If $S$ is a linear transformation from $\mathbb{R}^2$ to $\mathbb{R}^2$ such that $S \circ S = S$, prove that $S$ can be:

Question

We have that $S \circ S = S$, I want to prove that $S$ can be

1. $S = 0$ (The zero transformation) or
2. $S(x) = x$ (The Identity transformation) or
3. $S$ can have a basis $A$ such that $[S]_{A}^{A} = \begin{pmatrix} 1 && 0 \\ 0 && 0 \end{pmatrix}$

I have that all of the three propositions are True, 3 is like to say that S can be a projection, in this case, over the $x$-axis, 2 can be done by see that $S(x) = S(S(x)) = x$, but what do you think? I try to find more about in the some books (I study for myself, not attending a school for now, but I love math, I try to solve the most, but some are really strange for me) thanks

Answer 1

If $S$ is such that $S^2 = S$ then

$$ S^2 - S = 0 $$

and so $S$ is annihilated by the polynomial $x^2 - x = x(x - 1)$. Therefore, the minimal polynomial $\mu_S(x)$ of $S$ divides $x(x - 1)$. This leaves only three possibilities:

1. $\mu_S(x) = x$ which means that $S = 0$.
2. $\mu_S(x) = x - 1$ which means that $S = I$.
3. $\mu_S(x) = x(x - 1)$ which means that both $0$ and $1$ are the eigenvalues of $S$ and therefore we have

$$ S = \begin{pmatrix} 1 & 0 \\ 0 & 0 \end{pmatrix} $$

in the eigenbasis of $S$.

Answer 2

There are 3 mutually exclusive and exhaustive cases. One is, kernel is of dimension 2 in which case you get the zero operator i.e. S=0, second case, when kernel is of dimension zero in which case you get the identity operator i.e. S=I and third case, kernel is of dimension one in which case image is of dimension one and you get the matrix you have given in your third case.

Answer 3

As others have already pointed out, this is really just a classification of the possible ranks of $S$ ("rank" here meaning the dimension of the image $S(\mathbb{R}^2)$, which can only equal $0,1$ or $2$). Here is a detailed argument that avoids using minimal polynomials:

If $S$ is rank $0$, then $S(\mathbb{R}^2)$ has dimension zero and is hence $\{0\}$, meaning $S$ is the $0$ transformation.

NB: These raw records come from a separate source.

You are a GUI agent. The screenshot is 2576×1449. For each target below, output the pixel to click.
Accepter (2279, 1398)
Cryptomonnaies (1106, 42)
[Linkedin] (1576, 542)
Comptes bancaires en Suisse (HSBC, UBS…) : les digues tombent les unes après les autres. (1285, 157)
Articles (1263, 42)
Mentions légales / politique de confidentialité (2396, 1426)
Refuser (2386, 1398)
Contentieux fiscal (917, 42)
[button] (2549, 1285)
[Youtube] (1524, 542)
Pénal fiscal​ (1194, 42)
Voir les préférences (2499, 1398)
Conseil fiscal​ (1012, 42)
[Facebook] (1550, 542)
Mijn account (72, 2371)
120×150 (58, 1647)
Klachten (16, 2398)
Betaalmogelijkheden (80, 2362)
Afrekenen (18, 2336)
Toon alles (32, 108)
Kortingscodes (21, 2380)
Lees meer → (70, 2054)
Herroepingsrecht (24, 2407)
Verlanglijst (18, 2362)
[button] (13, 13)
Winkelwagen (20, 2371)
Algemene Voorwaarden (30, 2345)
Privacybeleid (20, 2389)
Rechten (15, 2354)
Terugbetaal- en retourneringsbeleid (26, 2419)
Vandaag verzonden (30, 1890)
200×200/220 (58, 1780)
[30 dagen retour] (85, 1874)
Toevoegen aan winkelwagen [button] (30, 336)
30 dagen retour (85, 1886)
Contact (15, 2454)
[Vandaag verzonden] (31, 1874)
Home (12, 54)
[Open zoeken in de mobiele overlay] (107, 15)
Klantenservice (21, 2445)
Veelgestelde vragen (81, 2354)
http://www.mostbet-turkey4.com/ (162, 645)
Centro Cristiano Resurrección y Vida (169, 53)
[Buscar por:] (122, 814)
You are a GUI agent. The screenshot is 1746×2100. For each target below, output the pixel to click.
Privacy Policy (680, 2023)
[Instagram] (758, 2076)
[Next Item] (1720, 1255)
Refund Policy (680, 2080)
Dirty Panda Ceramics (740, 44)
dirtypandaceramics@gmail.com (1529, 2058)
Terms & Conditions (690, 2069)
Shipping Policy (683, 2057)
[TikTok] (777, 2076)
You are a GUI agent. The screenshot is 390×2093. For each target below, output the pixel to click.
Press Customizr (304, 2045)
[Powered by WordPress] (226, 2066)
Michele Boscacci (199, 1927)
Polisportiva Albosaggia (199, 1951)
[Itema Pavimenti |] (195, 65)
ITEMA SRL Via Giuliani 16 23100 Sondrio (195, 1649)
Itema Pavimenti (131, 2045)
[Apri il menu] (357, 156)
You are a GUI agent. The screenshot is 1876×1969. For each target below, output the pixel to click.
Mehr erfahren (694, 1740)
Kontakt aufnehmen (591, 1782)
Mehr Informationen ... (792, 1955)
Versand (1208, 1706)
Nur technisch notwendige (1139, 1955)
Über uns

If $S$ is rank $2$, then it is invertible (it has trivial kernel by rank-nullity), so precomposing the equation $S^2 = S$ with $S^{-1}$ gives $S = I$, the identity.

Finally, suppose $S$ is rank $1$. The space $S(\mathbb{R}^2)$ is a subspace of $\mathbb{R}^2$, so take a basis vector $u$ of this subspace. Also note $S(u)=u$ (which can be seen by writing $u=S(x)$ and using $S^2=S$). Since the kernel of $S$ also has dimension $1$, we can pick a basis vector $v$ of this subspace as well. We claim $\{u,v\}$ is a basis of $\mathbb{R}^2$. By dimension it suffices to show $\{u,v\}$ is a linearly independent set. If $\lambda_1u+\lambda_2v=0$, then applying $S$ to this equation gives $\lambda_1u = 0$, so $\lambda_1=0$. But then $\lambda_2v = 0$, so $\lambda_2=0$ as well. This proves the claim.

Finally, put $A = \{u,v\}$. Since $S(u) = (1)u+(0)v$ and $S(v) = (0)u+(0)v$, it has the desired matrix representation $$[S]_A^A = \begin{bmatrix}1 & 0 \\ 0 & 0\end{bmatrix}.$$

As a final remark: the property $S^2=S$ is called idempotence, and this result generalizes to higher dimension. See, for example, this question.

Answer 4

If $\text{im}(S)$, the image of $S$, is $0$-dimensional then $S=0$.

If $\text{im}(S)$ is $2$-dimensional then any vector in $\mathbb{R}^2$ can be written as $S(x)$ for some $x\in \mathbb{R}^2$, so the relation $S(S(x))=I(S(x))$ implies that $S=I$.

Consider the final case where $\text{im}(S)$ is $1$-dimensional. We claim there is a non-zero vector which $S$ fixes. Indeed, take an $x\in \mathbb{R}^2$. If $S(x)=x$ we are done. If not, then the relation $S\circ S=S$ implies that $S$ fixes $y=x-S(x)$. Now take any vector in $\mathbb{R}^2$ which is linearly independent of this $S$-fixed vector and you have the basis for the final case.